ついに「下の世話」という領域へ踏み込む
認知症のおばあちゃんが圧迫骨折で寝たきりとなり、その介護が始まりました。
身体を拭いたり着替えをさせたり、シーツの交換や三度の食事まで、日々手探りの介護です。
食事は、誤嚥が一番心配だったのですが、ハイテク介護用ベッドのおかげで上半身を少し上げることができましたので助かりました。食事時の水分補給はコップからストローで飲んでもらい、その他の時にはストロー付きのベビー用マグを購入してベッドの枕元に置きました。
着替えやシーツの交換は、ベッドを一番高位置に上げてから行います。これで腰痛はかなり回避できます。以前に何かのテレビ番組で見たことのある方法で、身体を横に向けながら行いました。オムツの交換も同じように身体を横に向けて、オムツを半分ずつに折りたたみながら取り換える技を習得しました。この辺りの技術は、ケアマネージャーさんに教えていただきました。専門家ですので、どんどん質問して教えていただくと良いと思います。素人にはわかりませんので本当に助かります。
圧迫骨折の痛みがある時はそお~っと行う必要がありますので、慣れるまでは特に着替えとおむつ交換が大変でした。痛みが無くなり身体を動かしやすくなると少しは楽になります。しかし、寝たきりだった時ずっと大変だったのは、便の問題でした。
寝たきりになるまで、おばあちゃんはトイレに一人で行っていました。上手く拭けていないこともありましたが、嫁としては(たとえ息子でも)なかなか口や手を出せない領域です。自分が歳を取った時のことを考えても、いちばん最後まで自立していたいところです。そう考えると「下の世話」というものは、何かのきっかけがないと中々踏み込めないところのようです。
「寝たきり」というきっかけにより、いよいよその領域に踏み込む時がきました。
身体を横たえていると便秘になりやすいことは聞いたことがあります。
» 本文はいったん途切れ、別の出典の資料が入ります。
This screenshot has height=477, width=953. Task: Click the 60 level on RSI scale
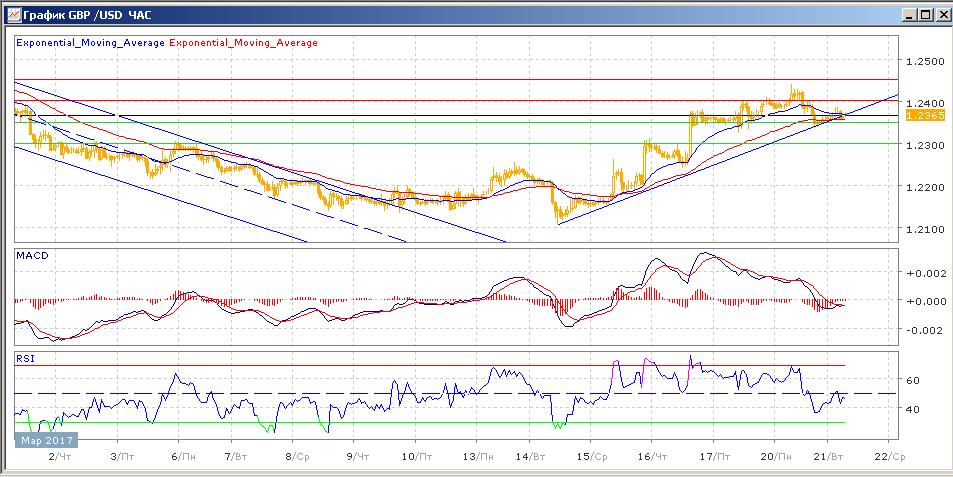pyautogui.click(x=912, y=381)
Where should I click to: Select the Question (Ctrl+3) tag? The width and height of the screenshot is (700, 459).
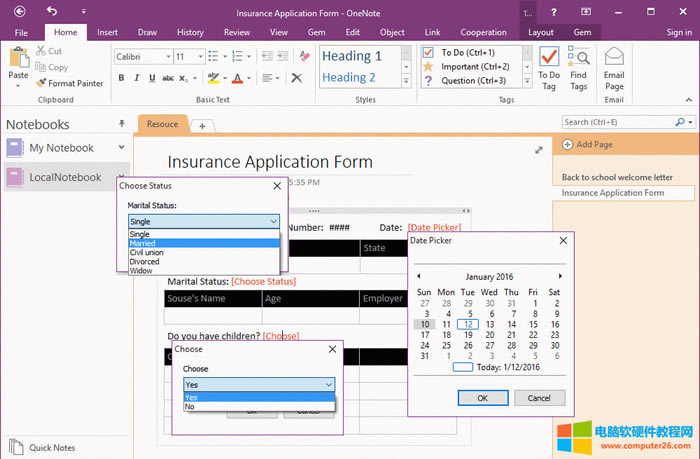tap(428, 80)
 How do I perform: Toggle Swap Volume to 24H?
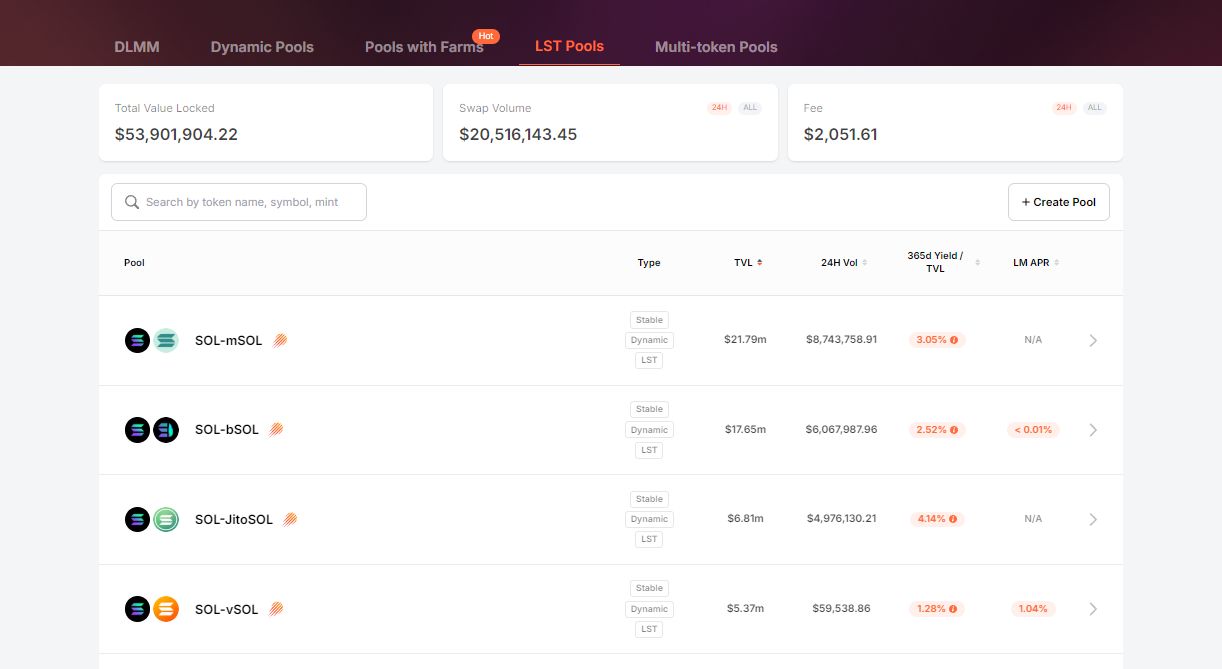pyautogui.click(x=719, y=108)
おばあちゃんは便秘にはなりませんでしたが、便の塊が出口で止まってしまいました。いきなり「便の塊」との戦いです。これを出してあげないといけません。使い捨ての手袋や綿棒やら、何か役にたちそうなものを総動員して少しずつかき出しましたが、素人ですので限界があります。便を少し小さくしたところで諦めました。あとは自然に出てくれるのを待つしかありません。
あとでケアマネージャーさんに聞いた話によると、訪問介護で摘便もしてくださるそうです。素人が下手に手を出すより安全だと思います。何度がやりましたが実際ヒヤヒヤものでした。
自宅で介護すると決めたらいつかは踏み込む「下の世話」という領域。リハビリパンツのときと同様、「きっかけ」が必要なようです。「寝たきり」は有無を言わさずその領域へと放り込まれるきっかけになりました。